::: Provided information :::
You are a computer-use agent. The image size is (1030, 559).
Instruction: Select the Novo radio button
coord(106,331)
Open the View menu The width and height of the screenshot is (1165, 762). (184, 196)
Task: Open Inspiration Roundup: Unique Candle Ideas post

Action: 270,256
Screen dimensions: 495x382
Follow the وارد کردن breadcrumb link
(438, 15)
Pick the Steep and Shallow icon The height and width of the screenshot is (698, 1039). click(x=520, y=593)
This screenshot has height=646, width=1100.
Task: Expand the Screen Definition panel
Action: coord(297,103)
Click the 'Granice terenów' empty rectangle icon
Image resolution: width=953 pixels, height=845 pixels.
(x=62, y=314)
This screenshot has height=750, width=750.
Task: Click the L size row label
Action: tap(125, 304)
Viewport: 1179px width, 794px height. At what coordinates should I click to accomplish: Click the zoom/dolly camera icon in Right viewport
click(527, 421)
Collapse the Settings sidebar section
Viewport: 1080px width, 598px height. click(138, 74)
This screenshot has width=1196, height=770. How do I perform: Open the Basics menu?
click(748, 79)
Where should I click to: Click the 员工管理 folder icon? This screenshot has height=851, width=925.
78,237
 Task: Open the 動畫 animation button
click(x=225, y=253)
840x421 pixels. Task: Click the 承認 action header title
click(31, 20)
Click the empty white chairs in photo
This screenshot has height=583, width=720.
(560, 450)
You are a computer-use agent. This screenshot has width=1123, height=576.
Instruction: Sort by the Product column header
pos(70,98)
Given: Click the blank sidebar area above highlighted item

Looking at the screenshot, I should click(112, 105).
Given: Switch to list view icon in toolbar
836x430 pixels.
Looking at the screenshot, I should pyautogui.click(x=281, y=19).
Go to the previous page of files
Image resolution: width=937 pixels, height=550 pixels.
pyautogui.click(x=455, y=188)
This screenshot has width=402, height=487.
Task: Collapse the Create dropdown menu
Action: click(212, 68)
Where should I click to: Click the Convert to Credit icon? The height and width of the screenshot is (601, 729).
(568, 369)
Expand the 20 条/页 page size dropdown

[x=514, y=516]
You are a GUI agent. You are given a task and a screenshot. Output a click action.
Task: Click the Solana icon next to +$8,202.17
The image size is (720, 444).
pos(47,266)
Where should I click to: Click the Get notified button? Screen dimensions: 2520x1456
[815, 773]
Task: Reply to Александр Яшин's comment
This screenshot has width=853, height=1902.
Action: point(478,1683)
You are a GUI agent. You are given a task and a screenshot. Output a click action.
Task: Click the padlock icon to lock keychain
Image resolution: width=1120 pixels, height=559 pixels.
:::
(Directions)
The expected output is an exact copy of all the records above.

(Answer box)
You are a computer-use agent. The image size is (1030, 559).
Instruction: Select the Novo radio button
coord(106,331)
Open the View menu The width and height of the screenshot is (1165, 762). (184, 196)
Task: Open Inspiration Roundup: Unique Candle Ideas post

Action: 270,256
Screen dimensions: 495x382
Follow the وارد کردن breadcrumb link
(438, 15)
Pick the Steep and Shallow icon The height and width of the screenshot is (698, 1039). click(x=520, y=593)
This screenshot has height=646, width=1100.
Task: Expand the Screen Definition panel
Action: coord(297,103)
Click the 'Granice terenów' empty rectangle icon
Image resolution: width=953 pixels, height=845 pixels.
(x=62, y=314)
This screenshot has height=750, width=750.
Task: Click the L size row label
Action: tap(125, 304)
Viewport: 1179px width, 794px height. At what coordinates should I click to accomplish: Click the zoom/dolly camera icon in Right viewport
click(527, 421)
Collapse the Settings sidebar section
Viewport: 1080px width, 598px height. click(138, 74)
This screenshot has width=1196, height=770. How do I perform: Open the Basics menu?
click(748, 79)
Where should I click to: Click the 员工管理 folder icon? This screenshot has height=851, width=925.
78,237
 Task: Open the 動畫 animation button
click(x=225, y=253)
840x421 pixels. Task: Click the 承認 action header title
click(31, 20)
Click the empty white chairs in photo
This screenshot has height=583, width=720.
(560, 450)
You are a computer-use agent. This screenshot has width=1123, height=576.
Instruction: Sort by the Product column header
pos(70,98)
Given: Click the blank sidebar area above highlighted item

Looking at the screenshot, I should click(112, 105).
Given: Switch to list view icon in toolbar
836x430 pixels.
Looking at the screenshot, I should pyautogui.click(x=281, y=19).
Go to the previous page of files
Image resolution: width=937 pixels, height=550 pixels.
pyautogui.click(x=455, y=188)
This screenshot has width=402, height=487.
Task: Collapse the Create dropdown menu
Action: click(212, 68)
Where should I click to: Click the Convert to Credit icon? The height and width of the screenshot is (601, 729).
(568, 369)
Expand the 20 条/页 page size dropdown

[x=514, y=516]
You are a GUI agent. You are given a task and a screenshot. Output a click action.
Task: Click the Solana icon next to +$8,202.17
The image size is (720, 444).
pos(47,266)
Where should I click to: Click the Get notified button? Screen dimensions: 2520x1456
[815, 773]
Task: Reply to Александр Яшин's comment
This screenshot has width=853, height=1902.
Action: point(478,1683)
You are a GUI agent. You are given a task and a screenshot. Output a click action.
Task: Click the padlock icon to lock keychain
Image resolution: width=1120 pixels, height=559 pixels.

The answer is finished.